Obwohl eine “Cara” [4] nicht bowlen kann, ist Philipp Mißfelder von der Jungen Union der “Gewinner” des Tages [5], weil er einer Jugendorganisation* der Linkspartei die Förderung durch den Ring Politischer Jugend verweigert hat. “Linksextremisten dürfen keine Staatsknete bekommen”, so Mißfelder. Die sollten der Jungen Union und ihrem Vorsitzenden vorbehalten bleiben, der die Staatsknete schon mal genutzt hat, um zu fordern, alten Menschen keine Hüftoperationen mehr zu bezahlen — wohl im Namen der Generationengerechtigkeit. So sehen bei “Bild” Sieger aus.

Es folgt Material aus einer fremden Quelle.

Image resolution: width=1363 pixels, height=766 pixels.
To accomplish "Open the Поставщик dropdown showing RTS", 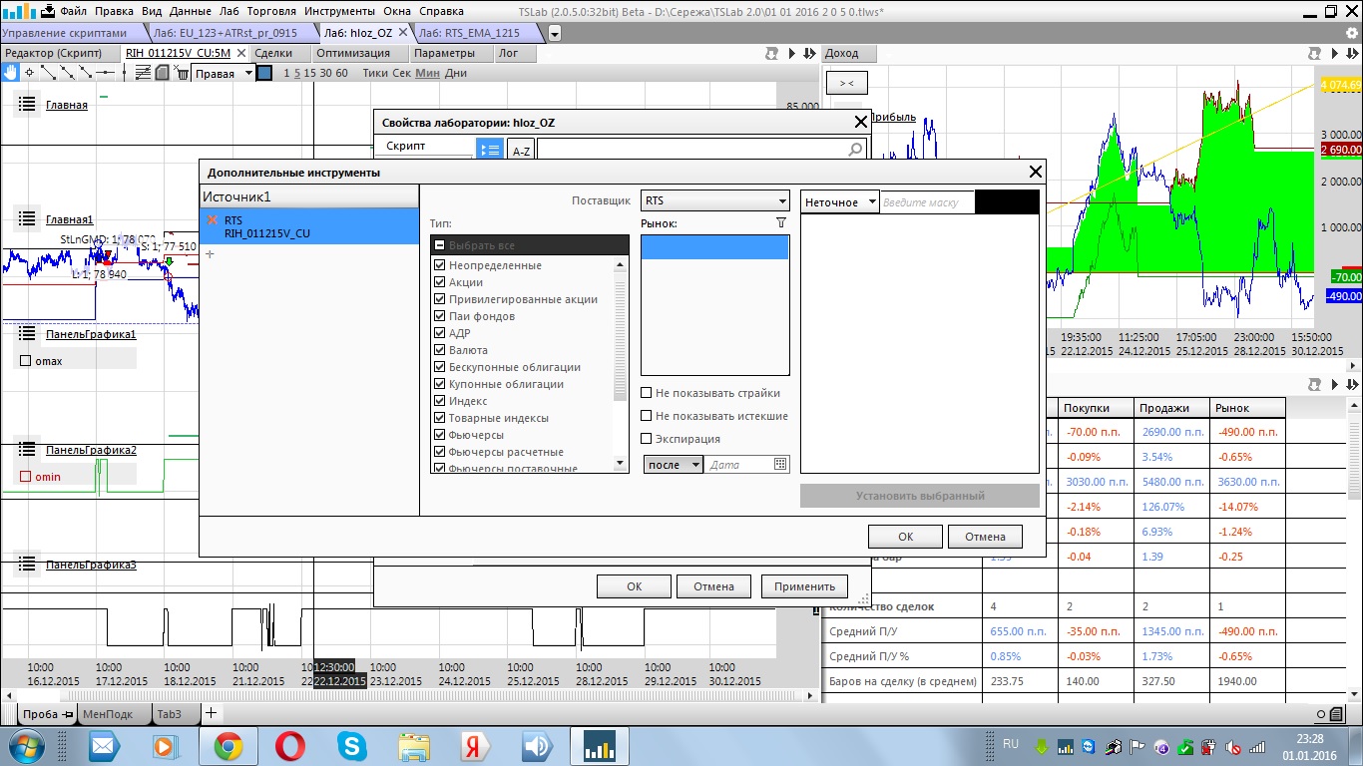I will [x=715, y=201].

Verlierer, wie der bei den Bayern suspendierte “Titan” Olli Kahn [6], müssen sich dagegen auf der ersten “Bild”-Seite nachfragen lassen, ob sie gelogen haben. Da ist “Bild” Expertin. Ich empfehle Olli ein Weißbier samt Waldi Hartmanns Erkenntnis, auf der Bank ist es am schönsten. Und ein kleiner Trost für ihn findet sich auf der letzten Seite: Manchen geht es noch schlechter — Prinz Charles wurden 350 Gänse geklaut. Im Bild über den Gänsen: Paris Hilton [hier ohne Abb., d.Red.]. Die durfte zwar keine Werbung für ihren Dosen-Prosecco im Reichstag machen, aber doch dessen Kuppel besichtigen.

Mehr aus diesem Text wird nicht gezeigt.